Thousands of Liberian schools are being given educational tools in an effort to bolster post-Ebola recovery efforts, UNICEF reported on Monday.
The organization began distributing 700,000 learning and teaching kits to 4,460 schools across the West African country this week, the group said in a statement.
The learning kits contain items like pencils, notebooks, geometry sets and school bags, while the teaching kits hold several resources to aid instructors, such as chalk, poster sheets, markers, folders and lesson plan books.
“Every child in Liberia needs to have an equal opportunity to education," George K. Werner, Liberia’s minister of education said in the statement. He also thanked the U.S. Agency for International Development, which funded UNICEF's provision of the kits. "Our goal is to create an enabling environment for children to go to school, engage in educational activity and realize their full potential.”

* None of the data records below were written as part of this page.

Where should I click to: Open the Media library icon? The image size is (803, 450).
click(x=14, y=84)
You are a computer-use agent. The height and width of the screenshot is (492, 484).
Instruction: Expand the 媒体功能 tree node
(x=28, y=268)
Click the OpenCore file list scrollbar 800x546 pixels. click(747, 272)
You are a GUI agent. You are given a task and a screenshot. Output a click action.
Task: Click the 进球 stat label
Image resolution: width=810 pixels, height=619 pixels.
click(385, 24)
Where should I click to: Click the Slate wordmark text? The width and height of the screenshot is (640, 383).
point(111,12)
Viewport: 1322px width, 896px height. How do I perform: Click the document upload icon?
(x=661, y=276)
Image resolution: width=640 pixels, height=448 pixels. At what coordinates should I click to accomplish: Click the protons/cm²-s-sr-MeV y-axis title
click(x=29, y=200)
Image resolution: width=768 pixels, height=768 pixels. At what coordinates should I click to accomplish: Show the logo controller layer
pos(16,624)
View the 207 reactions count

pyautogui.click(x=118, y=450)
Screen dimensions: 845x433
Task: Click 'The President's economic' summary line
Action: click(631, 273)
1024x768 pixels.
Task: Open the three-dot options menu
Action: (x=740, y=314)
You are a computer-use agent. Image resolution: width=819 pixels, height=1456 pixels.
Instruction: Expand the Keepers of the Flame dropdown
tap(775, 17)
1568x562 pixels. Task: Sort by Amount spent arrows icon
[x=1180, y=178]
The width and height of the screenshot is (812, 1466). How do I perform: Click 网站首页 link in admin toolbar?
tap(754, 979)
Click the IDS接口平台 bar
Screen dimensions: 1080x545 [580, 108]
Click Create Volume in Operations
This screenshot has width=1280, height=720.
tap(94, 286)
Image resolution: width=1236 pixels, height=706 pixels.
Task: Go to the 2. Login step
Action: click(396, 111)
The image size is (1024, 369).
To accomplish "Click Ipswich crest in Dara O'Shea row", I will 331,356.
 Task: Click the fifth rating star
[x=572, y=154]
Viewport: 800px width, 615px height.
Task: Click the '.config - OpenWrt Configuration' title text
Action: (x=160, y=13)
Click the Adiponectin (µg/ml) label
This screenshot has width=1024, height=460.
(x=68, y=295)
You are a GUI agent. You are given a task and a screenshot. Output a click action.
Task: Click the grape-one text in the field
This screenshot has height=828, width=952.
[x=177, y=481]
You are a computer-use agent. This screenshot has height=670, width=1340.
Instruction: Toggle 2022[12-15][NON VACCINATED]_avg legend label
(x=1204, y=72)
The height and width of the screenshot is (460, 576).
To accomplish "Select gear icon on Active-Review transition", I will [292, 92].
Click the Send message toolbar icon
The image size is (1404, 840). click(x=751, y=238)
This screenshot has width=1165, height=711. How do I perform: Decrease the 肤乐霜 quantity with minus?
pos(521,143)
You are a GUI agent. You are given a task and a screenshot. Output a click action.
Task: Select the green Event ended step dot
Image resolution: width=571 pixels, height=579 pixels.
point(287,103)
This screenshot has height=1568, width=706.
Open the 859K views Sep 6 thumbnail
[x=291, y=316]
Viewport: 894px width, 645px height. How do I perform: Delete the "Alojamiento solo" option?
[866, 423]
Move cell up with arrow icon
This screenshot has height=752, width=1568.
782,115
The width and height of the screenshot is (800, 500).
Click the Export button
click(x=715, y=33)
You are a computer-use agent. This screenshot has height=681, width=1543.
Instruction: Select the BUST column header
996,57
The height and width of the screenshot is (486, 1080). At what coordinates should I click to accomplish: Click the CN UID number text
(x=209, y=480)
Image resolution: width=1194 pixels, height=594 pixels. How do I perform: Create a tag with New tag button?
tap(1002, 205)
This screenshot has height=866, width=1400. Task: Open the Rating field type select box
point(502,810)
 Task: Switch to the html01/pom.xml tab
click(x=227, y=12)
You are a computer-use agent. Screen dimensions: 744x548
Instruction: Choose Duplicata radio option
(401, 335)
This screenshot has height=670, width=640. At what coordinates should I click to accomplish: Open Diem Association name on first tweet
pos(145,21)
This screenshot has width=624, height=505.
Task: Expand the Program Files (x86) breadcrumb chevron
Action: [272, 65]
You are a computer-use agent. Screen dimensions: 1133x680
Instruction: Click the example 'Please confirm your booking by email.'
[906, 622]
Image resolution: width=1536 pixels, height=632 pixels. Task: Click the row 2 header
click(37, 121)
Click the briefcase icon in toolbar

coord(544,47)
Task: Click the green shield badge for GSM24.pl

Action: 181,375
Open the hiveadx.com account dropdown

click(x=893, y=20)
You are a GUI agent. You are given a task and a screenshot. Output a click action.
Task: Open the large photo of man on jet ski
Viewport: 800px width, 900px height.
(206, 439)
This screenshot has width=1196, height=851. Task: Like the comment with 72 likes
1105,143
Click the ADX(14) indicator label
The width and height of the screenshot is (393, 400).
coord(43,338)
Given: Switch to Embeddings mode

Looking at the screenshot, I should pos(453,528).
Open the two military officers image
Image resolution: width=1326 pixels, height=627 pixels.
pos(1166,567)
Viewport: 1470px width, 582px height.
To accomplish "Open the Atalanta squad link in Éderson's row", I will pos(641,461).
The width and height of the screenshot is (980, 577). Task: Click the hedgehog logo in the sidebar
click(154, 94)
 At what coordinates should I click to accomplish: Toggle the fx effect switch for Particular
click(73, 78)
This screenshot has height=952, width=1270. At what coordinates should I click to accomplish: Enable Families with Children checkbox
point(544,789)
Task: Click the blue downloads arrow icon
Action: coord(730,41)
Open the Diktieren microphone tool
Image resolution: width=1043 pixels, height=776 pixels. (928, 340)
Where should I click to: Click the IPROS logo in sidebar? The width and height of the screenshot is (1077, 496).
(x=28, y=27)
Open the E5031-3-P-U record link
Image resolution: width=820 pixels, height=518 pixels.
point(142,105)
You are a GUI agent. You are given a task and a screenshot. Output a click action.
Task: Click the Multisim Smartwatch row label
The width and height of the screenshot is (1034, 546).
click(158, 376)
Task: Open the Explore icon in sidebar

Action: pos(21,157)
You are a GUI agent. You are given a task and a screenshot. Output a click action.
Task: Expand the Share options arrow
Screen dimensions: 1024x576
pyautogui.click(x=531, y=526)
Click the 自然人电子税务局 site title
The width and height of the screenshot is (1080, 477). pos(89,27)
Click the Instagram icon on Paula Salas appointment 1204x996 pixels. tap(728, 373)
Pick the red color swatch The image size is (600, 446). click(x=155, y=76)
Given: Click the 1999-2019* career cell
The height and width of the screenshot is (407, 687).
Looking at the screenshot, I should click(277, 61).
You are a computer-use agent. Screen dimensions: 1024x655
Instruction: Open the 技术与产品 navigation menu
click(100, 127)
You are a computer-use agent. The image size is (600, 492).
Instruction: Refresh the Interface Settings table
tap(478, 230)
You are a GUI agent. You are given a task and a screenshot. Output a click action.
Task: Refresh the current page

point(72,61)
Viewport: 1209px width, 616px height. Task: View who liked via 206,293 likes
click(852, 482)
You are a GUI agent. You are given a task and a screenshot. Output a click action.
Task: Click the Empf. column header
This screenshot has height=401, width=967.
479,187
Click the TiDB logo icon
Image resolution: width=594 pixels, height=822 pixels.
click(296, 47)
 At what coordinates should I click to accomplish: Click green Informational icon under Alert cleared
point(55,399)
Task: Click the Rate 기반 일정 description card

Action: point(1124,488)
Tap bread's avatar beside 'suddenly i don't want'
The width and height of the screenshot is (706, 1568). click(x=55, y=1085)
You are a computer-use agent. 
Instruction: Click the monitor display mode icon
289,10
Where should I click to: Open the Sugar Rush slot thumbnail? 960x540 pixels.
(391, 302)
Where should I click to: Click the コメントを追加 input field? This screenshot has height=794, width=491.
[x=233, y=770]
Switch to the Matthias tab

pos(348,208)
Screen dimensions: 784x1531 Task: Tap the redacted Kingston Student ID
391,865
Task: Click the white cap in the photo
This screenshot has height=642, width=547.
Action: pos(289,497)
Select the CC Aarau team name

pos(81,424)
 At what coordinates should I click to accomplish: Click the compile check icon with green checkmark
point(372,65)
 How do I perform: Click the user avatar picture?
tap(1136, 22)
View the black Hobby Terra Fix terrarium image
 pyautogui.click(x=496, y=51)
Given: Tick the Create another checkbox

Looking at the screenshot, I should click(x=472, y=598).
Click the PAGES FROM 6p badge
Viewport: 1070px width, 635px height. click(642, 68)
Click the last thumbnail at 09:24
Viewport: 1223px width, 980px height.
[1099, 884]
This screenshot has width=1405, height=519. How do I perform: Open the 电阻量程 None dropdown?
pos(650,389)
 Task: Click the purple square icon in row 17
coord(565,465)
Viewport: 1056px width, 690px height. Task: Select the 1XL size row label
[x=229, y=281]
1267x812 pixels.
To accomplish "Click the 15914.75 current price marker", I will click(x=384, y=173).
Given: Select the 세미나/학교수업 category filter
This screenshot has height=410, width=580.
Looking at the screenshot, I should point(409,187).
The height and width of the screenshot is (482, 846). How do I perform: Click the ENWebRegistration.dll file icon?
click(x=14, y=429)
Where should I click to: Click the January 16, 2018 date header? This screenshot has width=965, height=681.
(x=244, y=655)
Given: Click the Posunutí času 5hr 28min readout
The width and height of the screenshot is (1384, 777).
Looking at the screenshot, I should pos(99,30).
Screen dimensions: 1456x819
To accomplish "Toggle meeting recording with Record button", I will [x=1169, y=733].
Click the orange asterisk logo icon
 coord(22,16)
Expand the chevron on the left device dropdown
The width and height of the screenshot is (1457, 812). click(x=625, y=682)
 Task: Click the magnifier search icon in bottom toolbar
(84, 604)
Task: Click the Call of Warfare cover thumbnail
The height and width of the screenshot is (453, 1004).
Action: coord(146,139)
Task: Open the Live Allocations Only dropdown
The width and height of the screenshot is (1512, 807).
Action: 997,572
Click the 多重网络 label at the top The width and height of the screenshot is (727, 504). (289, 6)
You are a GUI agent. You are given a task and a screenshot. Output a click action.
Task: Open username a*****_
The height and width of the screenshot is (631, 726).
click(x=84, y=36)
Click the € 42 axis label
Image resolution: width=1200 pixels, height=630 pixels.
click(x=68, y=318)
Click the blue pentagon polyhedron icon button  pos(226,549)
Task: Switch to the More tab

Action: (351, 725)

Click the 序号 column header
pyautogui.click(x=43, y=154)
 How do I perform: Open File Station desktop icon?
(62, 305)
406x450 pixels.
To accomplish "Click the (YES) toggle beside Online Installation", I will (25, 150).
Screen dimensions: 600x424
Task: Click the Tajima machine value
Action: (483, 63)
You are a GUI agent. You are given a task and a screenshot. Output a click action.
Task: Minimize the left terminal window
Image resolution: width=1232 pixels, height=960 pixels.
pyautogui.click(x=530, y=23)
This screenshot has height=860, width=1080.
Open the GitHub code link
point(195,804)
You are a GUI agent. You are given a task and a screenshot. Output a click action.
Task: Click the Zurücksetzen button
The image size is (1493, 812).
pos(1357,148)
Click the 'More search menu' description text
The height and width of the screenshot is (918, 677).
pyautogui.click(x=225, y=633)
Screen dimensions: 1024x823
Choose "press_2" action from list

Liberia is on the mend after enduring what's been deemed the world's worst Ebola outbreak. The country -- which lost about 4,700 people to the deadly virus, according to the World Health Organization -- was declared Ebola-free in May, The New York Times reported.
So far, it's the only one out of the three hardest-hit nations to achieve the status. Although they've experienced significant progress in reducing the number of new infections since the peak of the outbreak, Guinea and Sierra Leone have yet to become Ebola-free.
Last Saturday, the presidents of both countries extended their health emergency statuses to at least the end of this month "given the persistence of the epidemic," according to AFP.
In Liberia, the learning kits signal a positive step toward full recovery.
More than 1 million Liberian children were affected by school closings during the epidemic, as noted by UNICEF representative Sheldon Yett. After the humanitarian group provided infection prevention and control kits to help those schools reopen, the learning kits are a welcomed next step in moving forward.
"We are providing these materials to assist students and teachers to teach and learn effectively using basic resources," Yett explained. "So that children become productive citizens and future leaders of Liberia."